なんてこの子は危険なことをしているんだろう、このままではこの子は死んでしまう。おじさんも危険だと思ったようで

「嬢ちゃんこれはとっても危険な食べ物なんだ。おい、お前さばけるだろ。これ、この子のためにさばいてやれよ。」と言って無理やり買わされた。


「あのね、このフグをね、刺身と鍋と干物にしたいの!」とその少女が元気よく言う。なんて贅沢な、と思ったが動画にするにはちょうどいいかもしれないと思って二人で祖母のうちに行くことにした。


祖母のうちは魚市場から三分ほどでついてしまう平屋建ての一軒家だ。腰が折れ曲がり足元がおぼつかないことがあるが、頭も口もしっかりと働く元気な祖母が出迎えて

「よくきたね、あら、彼女?」と、おどけていった。

「いや、フグが食べたいけどさばき方がわからないっていうから、食べさせてやろうと思って、一緒に連れてきたんだ。昼はフグの刺身にしようと思うから待っててね。」とだけ言って家に上がった。


台所に行き、撮影用のカメラを数台セットして、さばいていこうと腕をまくった時、少女が

「わーたーしーがーさーばーくー」と、なかなかのドッキリを仕掛けてきた。

俺の服をつかんで離してくれないので、まあいいか、かわいい少女がフグをずたずたにしていく動画というのも面白いかもしれない。それにフグがだめになってしまったら自分でまた買いに行けばいいだけなのだ。

「じゃあ、やってみろ。」と言って包丁の柄を持たせた。


しかし少女はすぐにまな板の上に包丁を置いて、フグとしばらくの間にらめっこをした後、意を決したようにフグに手を当てた。次の瞬間には、フグが三枚におろされて心臓、腎臓、肝臓と臓器がきれいに並べられている。少女は歓声を上げながら心臓をちょんちょん突ついている。


「なにしたの?」


少女は手を止めて

「私は…発明家…なの。」といった。

別に恥ずかしがることは何もないと思うのだがもじもじしている。それにしてもフグ食べたさにフグをさばく機械の発明をするとは。
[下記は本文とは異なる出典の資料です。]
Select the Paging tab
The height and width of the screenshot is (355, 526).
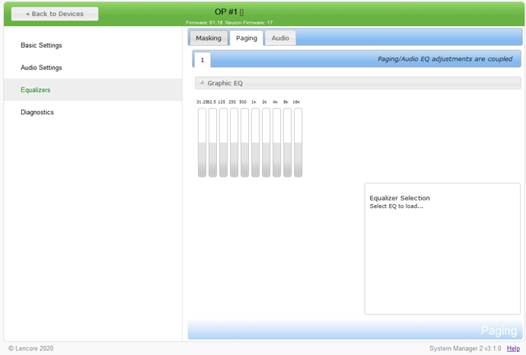click(247, 38)
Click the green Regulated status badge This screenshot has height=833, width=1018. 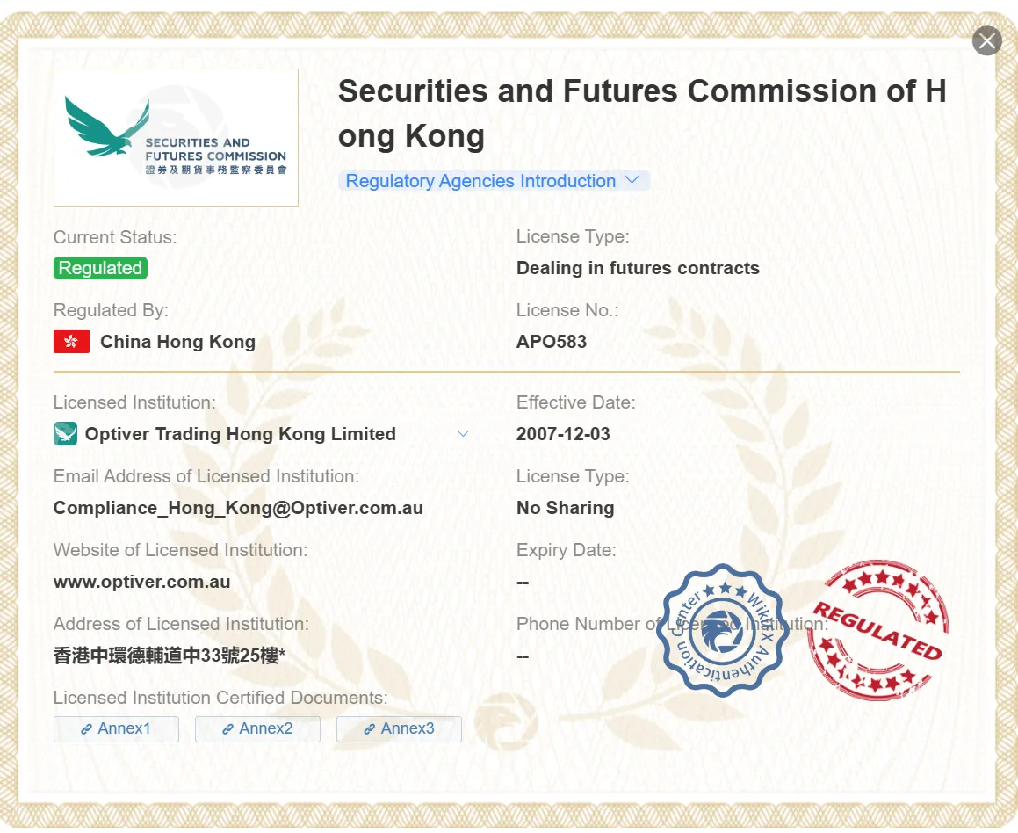[x=101, y=268]
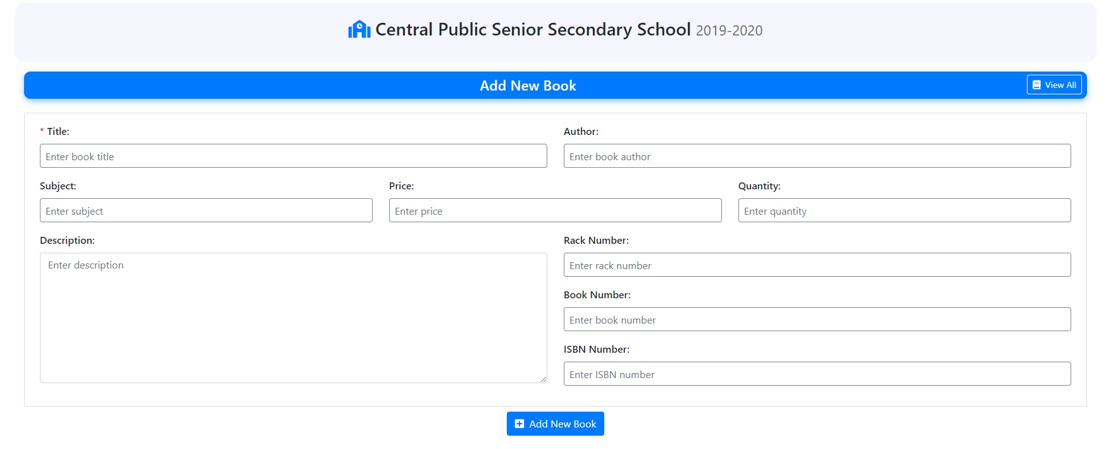Click the 2019-2020 session text

click(x=728, y=30)
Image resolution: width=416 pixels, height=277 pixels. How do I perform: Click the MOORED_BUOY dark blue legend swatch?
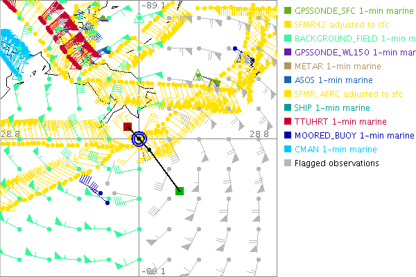[x=288, y=136]
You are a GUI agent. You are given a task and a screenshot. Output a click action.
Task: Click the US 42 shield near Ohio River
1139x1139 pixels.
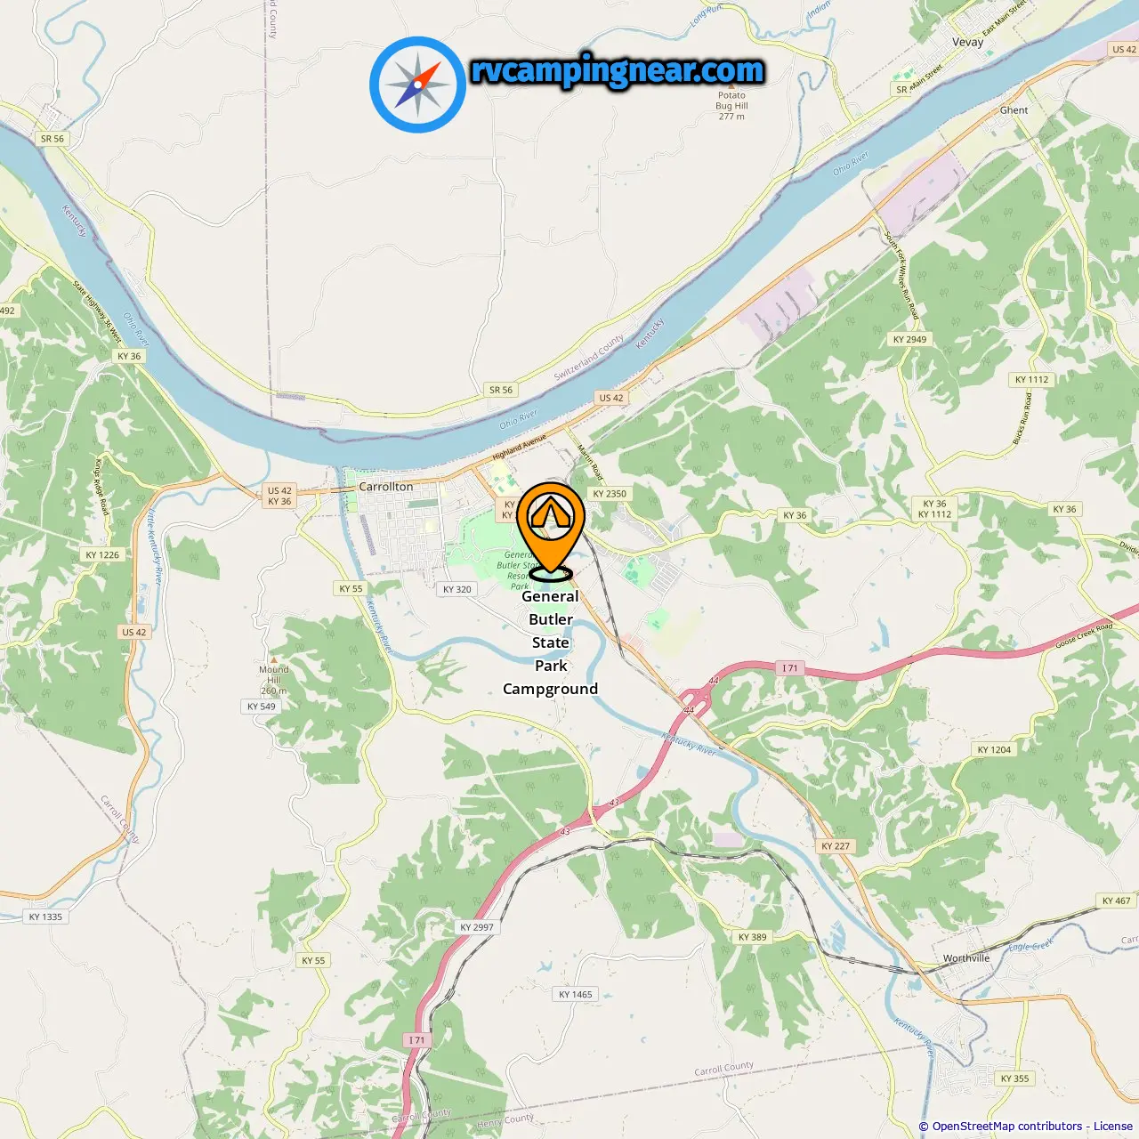click(x=611, y=398)
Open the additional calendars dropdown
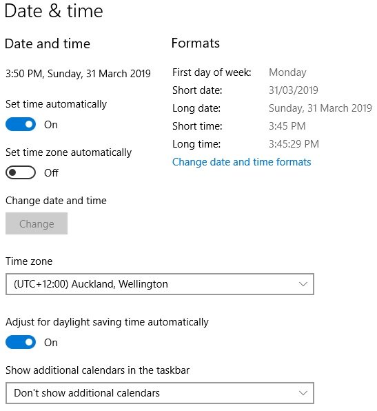The width and height of the screenshot is (377, 411). click(x=159, y=393)
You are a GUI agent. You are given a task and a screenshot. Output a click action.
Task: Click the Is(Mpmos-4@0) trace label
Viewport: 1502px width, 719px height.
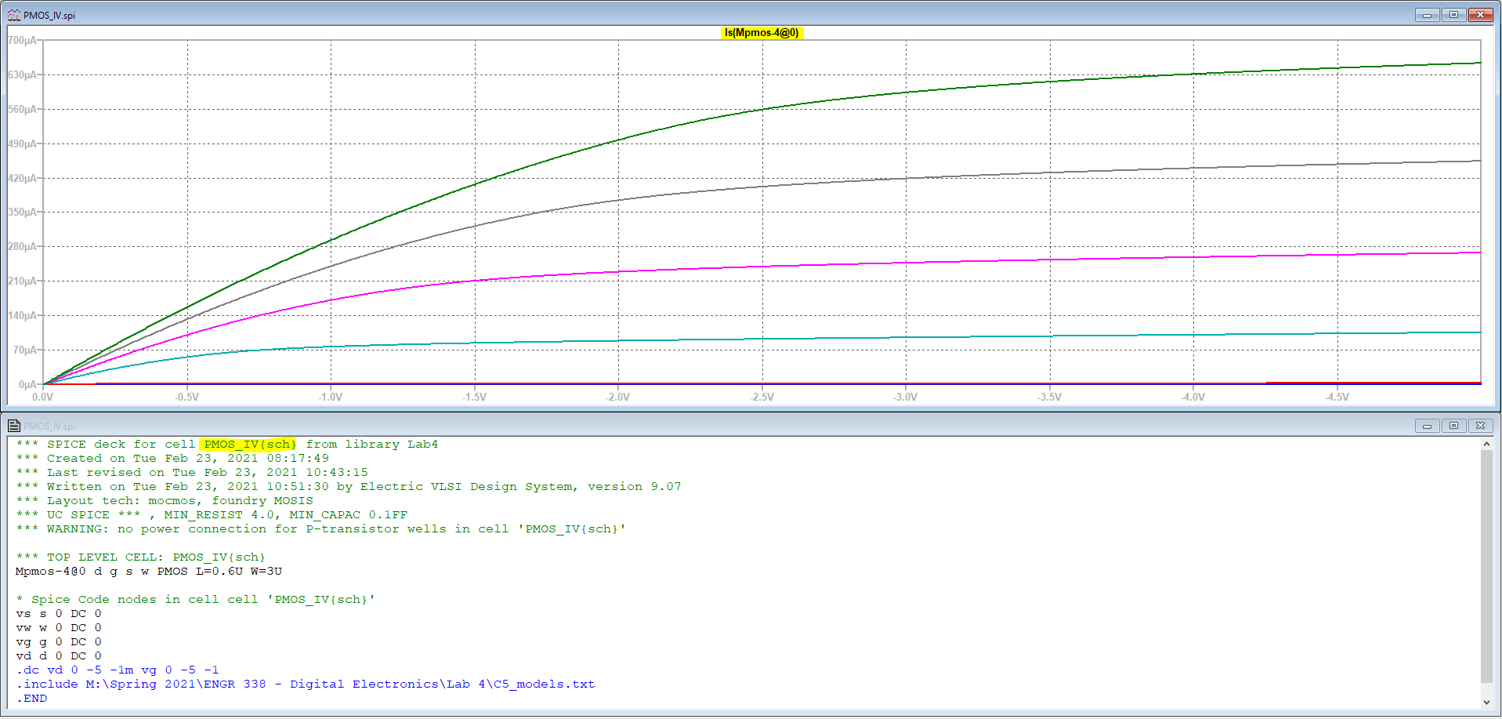761,33
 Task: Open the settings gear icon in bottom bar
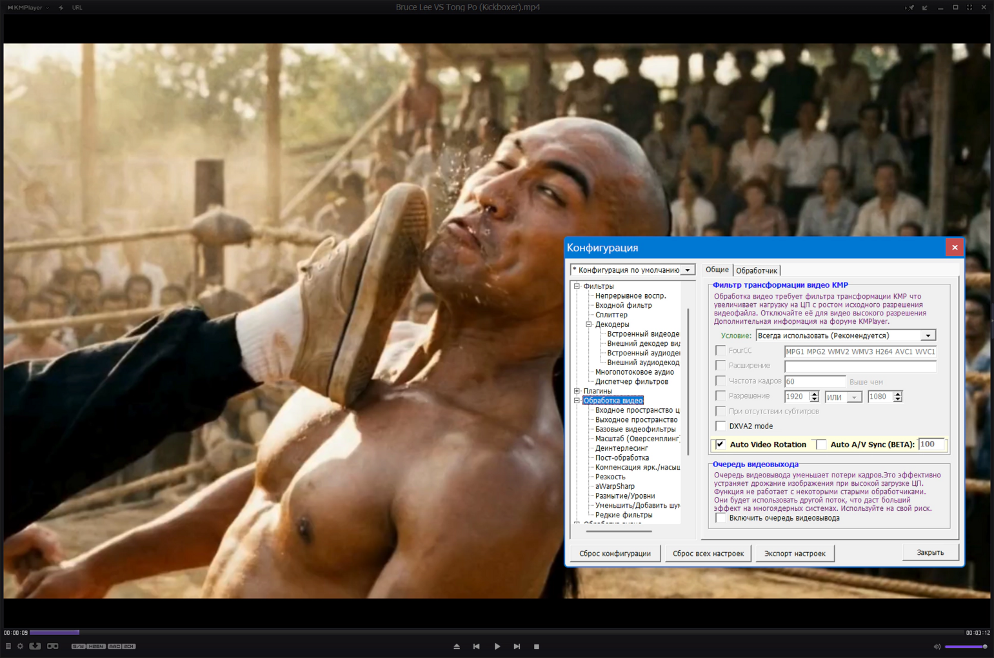(20, 646)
「他にも何か発明品とかってあったりするの?」と俺が聞くと

「えーっとね、服を消せる。」

うーんとそれは見せてもらわなくても、と思っているとだんだんと少女の首のあたりから透けていき、少女の背後の壁が見えるようになってくる。透明人間!


「どうやってやってるのかはね、内緒!きみがロボットにでもならないとこんなことはできないだろうね。」と言いながらフグの身を皿に盛り付けていく。

「お刺身、お刺身」と歌う少女の顔の前で包丁が宙を舞っているのがなんとも不気味だ。


体を見えるように元に戻して、両手で皿を持ち、祖母のいるリビングに持っていく。

何やら楽しそうにしている彼女を見ているとすべてがどうでもよくなってしまうのだった。